**What to do:** Which lines in the items below contain the string "icon"? Pull out each of those lines and copy it in full.

**Input:**
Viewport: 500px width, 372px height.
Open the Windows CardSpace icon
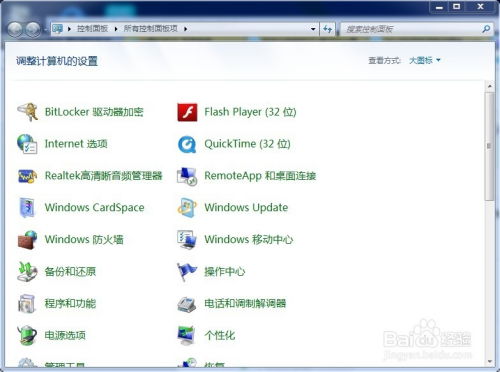[x=27, y=208]
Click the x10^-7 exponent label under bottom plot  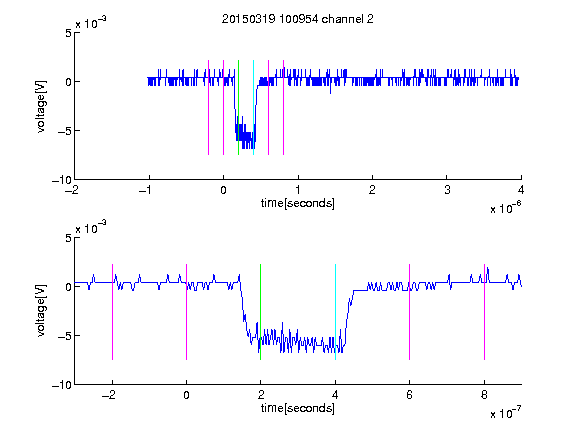505,413
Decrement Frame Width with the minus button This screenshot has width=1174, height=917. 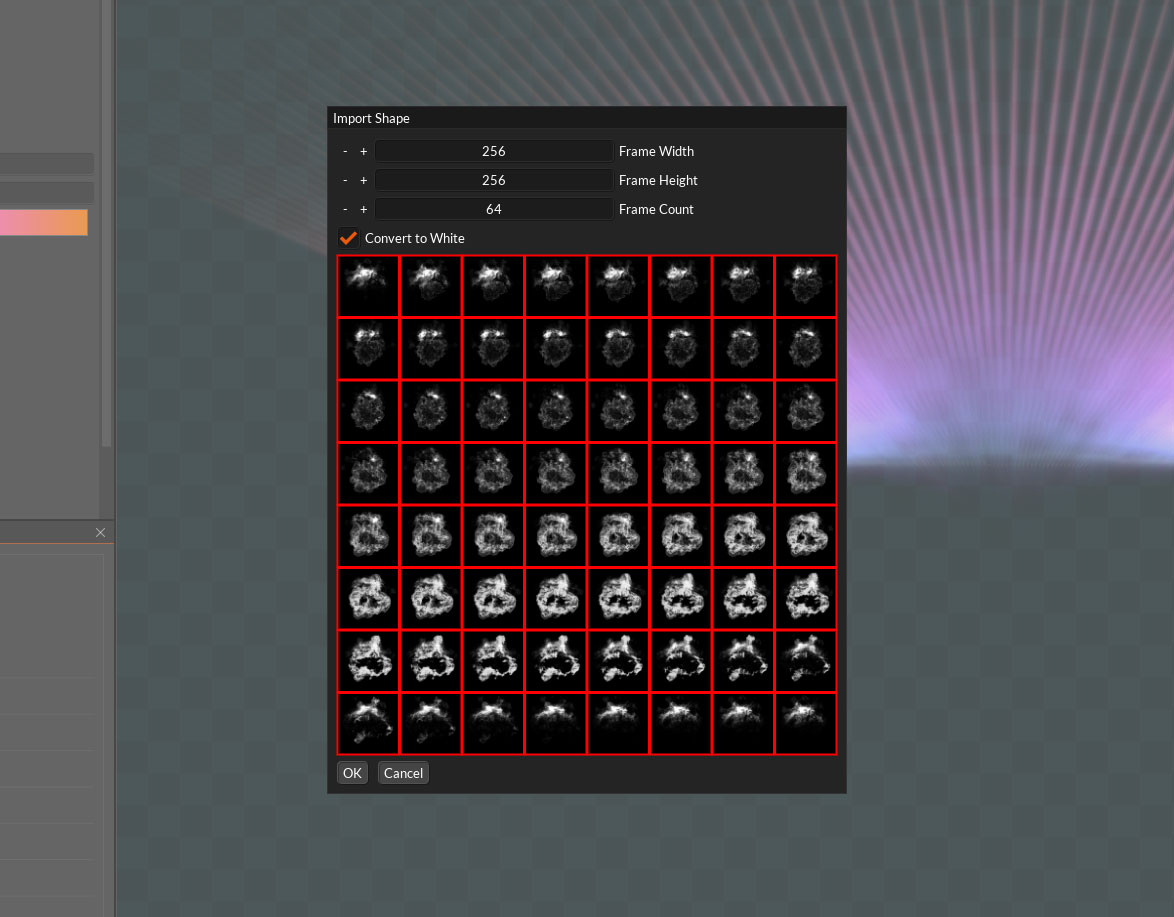click(x=345, y=151)
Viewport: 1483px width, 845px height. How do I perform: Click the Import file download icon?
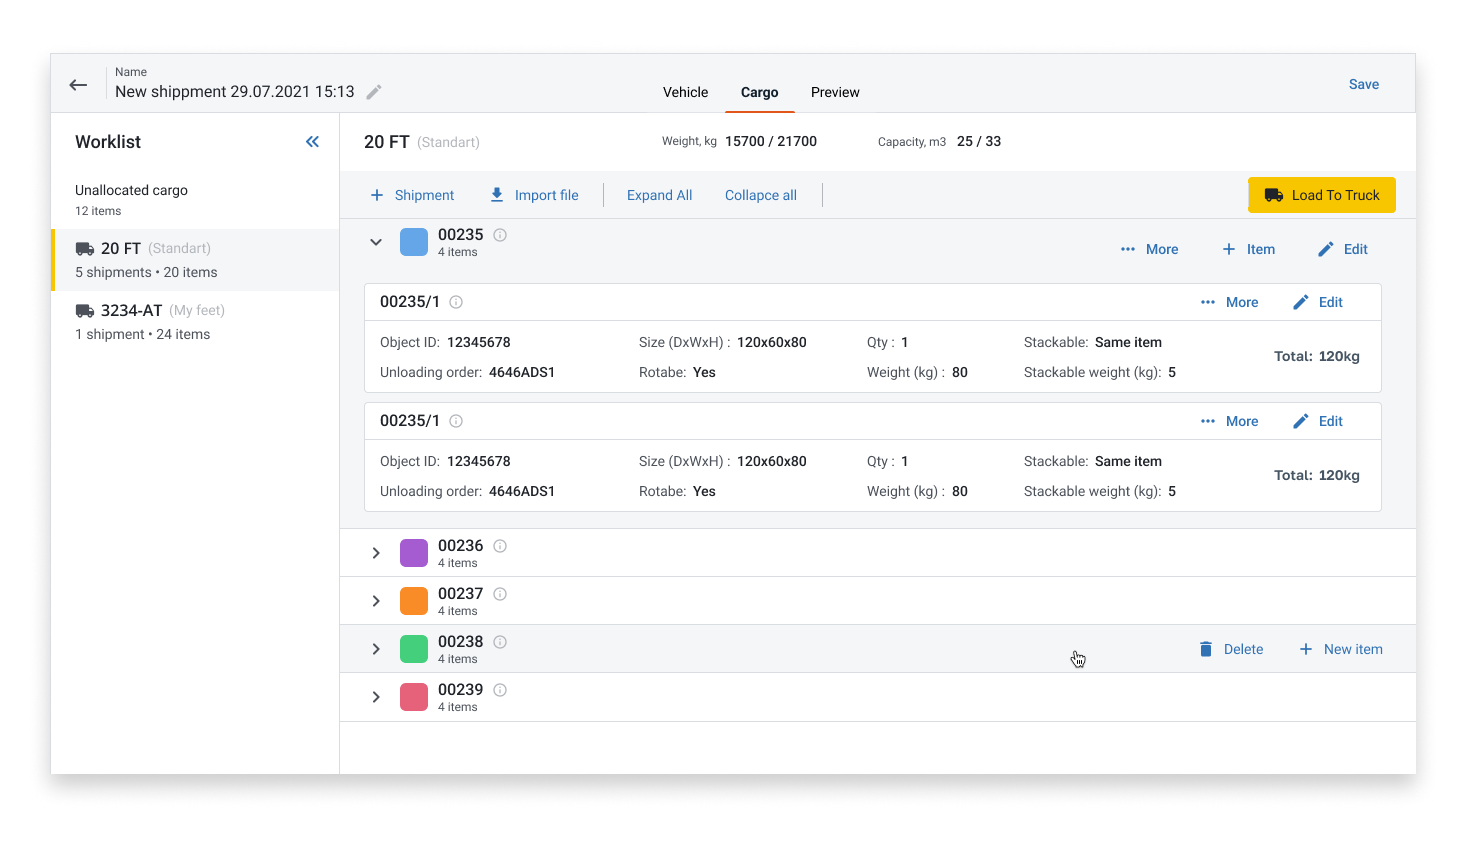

**Solution:**
Open the Windows CardSpace icon
Viewport: 1483px width, 845px height. How do I perform: Click the Import file download icon?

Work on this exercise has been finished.